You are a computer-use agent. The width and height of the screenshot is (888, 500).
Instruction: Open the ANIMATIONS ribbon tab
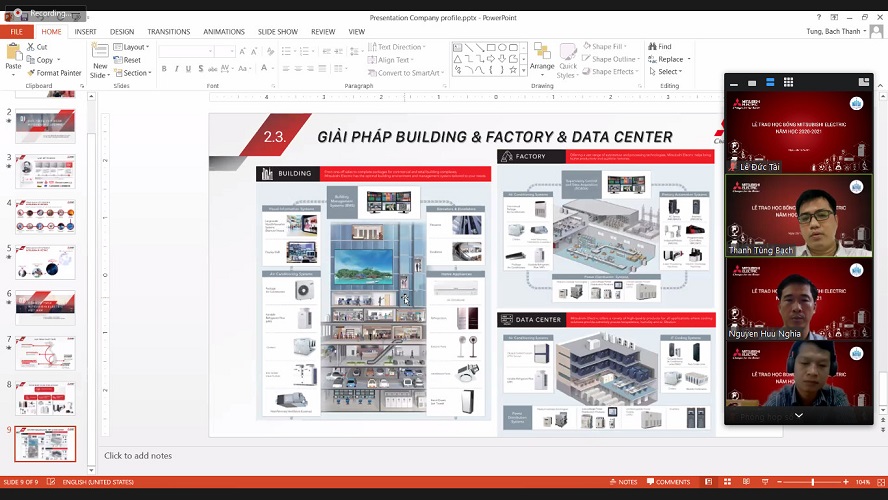click(223, 32)
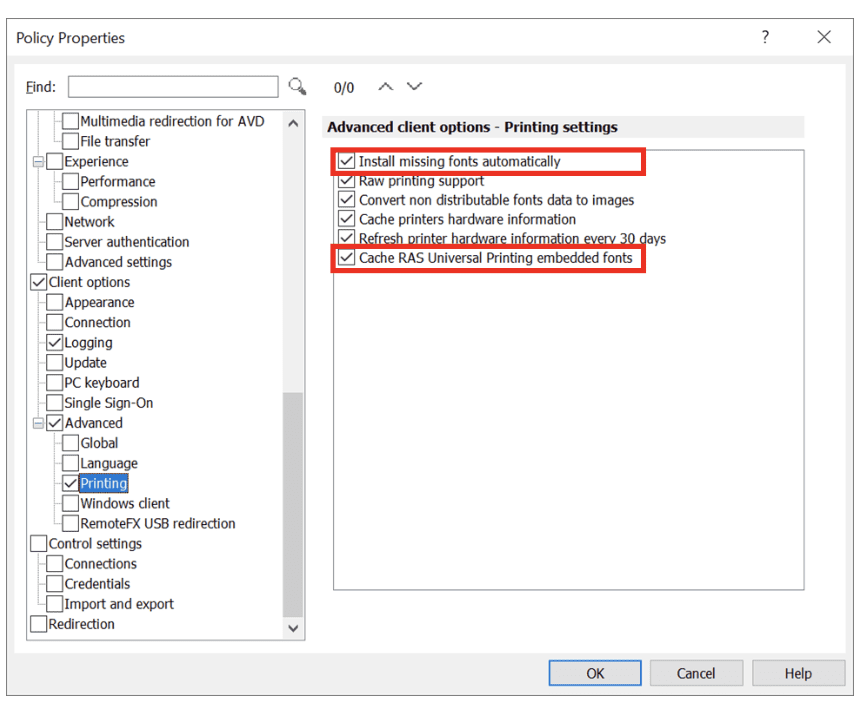Toggle Install missing fonts automatically

point(347,161)
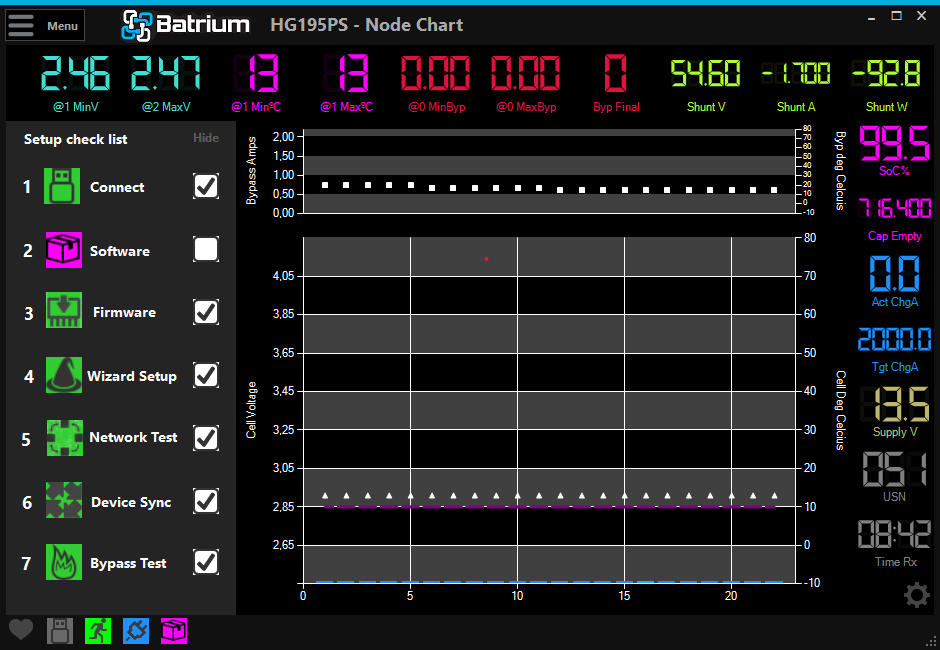Click the heart icon at bottom left
This screenshot has width=940, height=650.
point(21,630)
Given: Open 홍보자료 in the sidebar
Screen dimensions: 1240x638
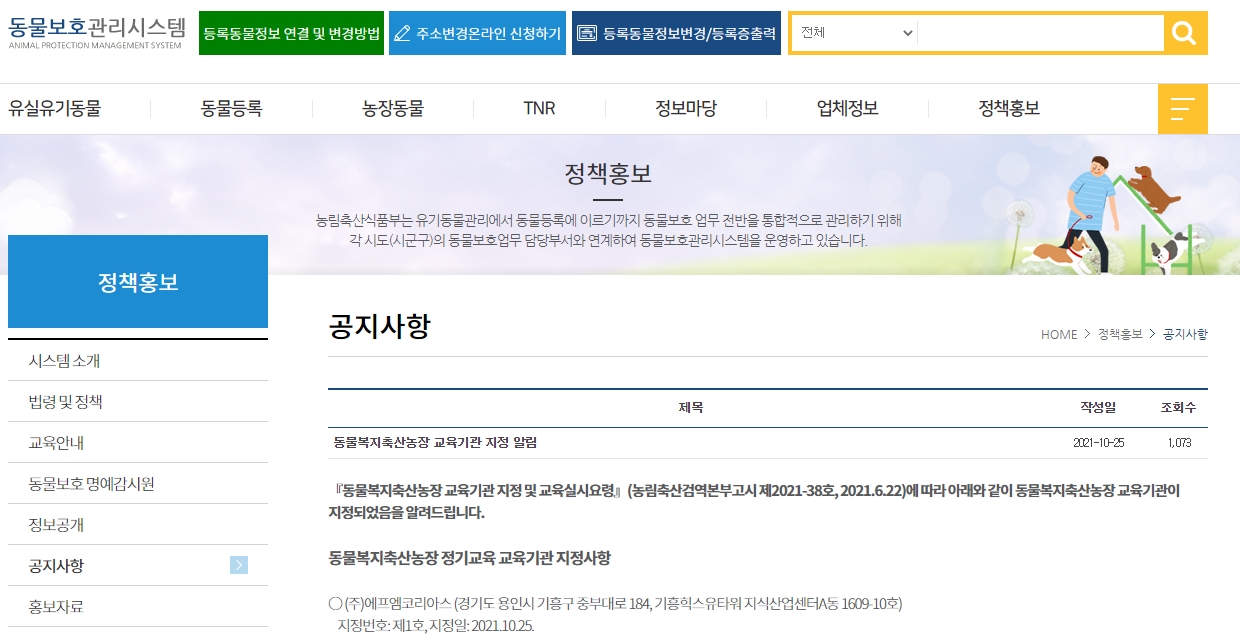Looking at the screenshot, I should click(x=57, y=607).
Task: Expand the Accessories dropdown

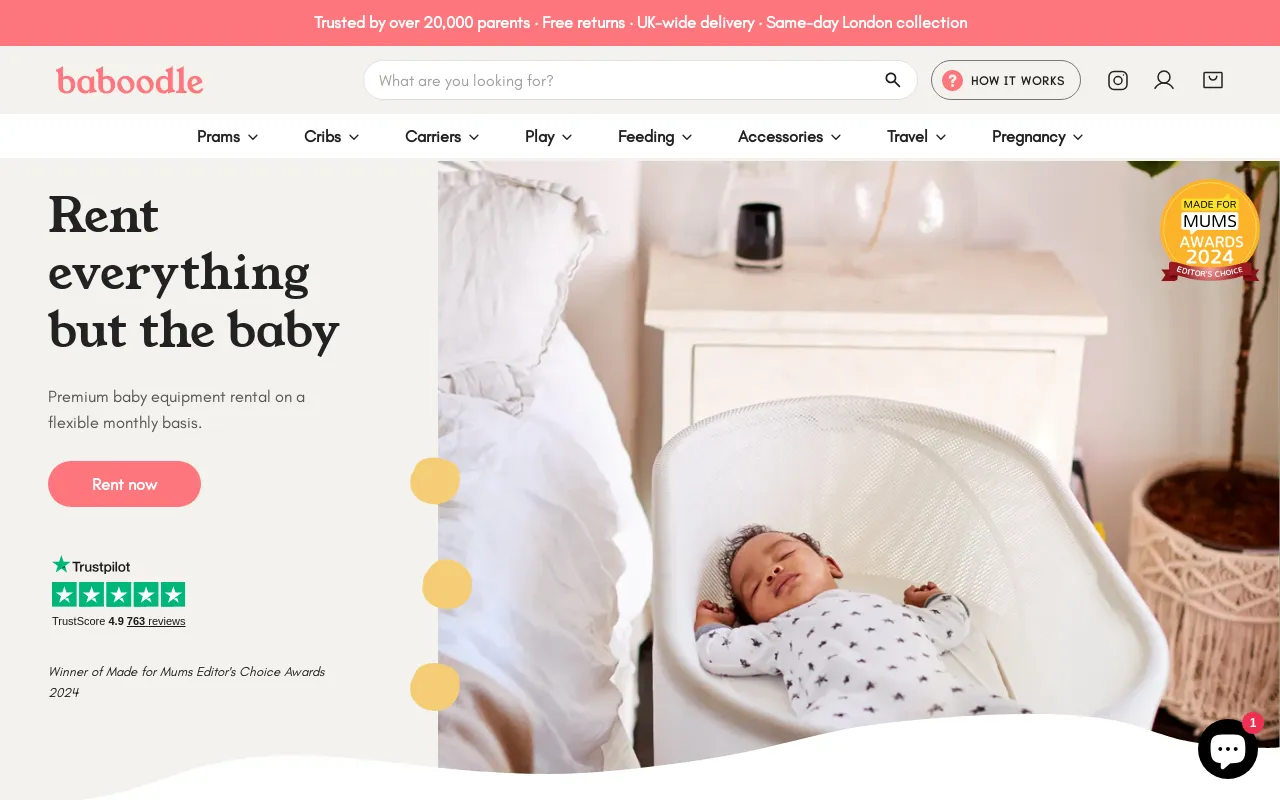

^^^^^^^^

Line by line and exactly, reproduce the span from the line with "Screen dimensions: 1240x638" through the end of the data above, both ends included, with pictures left out.

Screen dimensions: 1240x638
Looking at the screenshot, I should click(x=57, y=607).
Task: Expand the Accessories dropdown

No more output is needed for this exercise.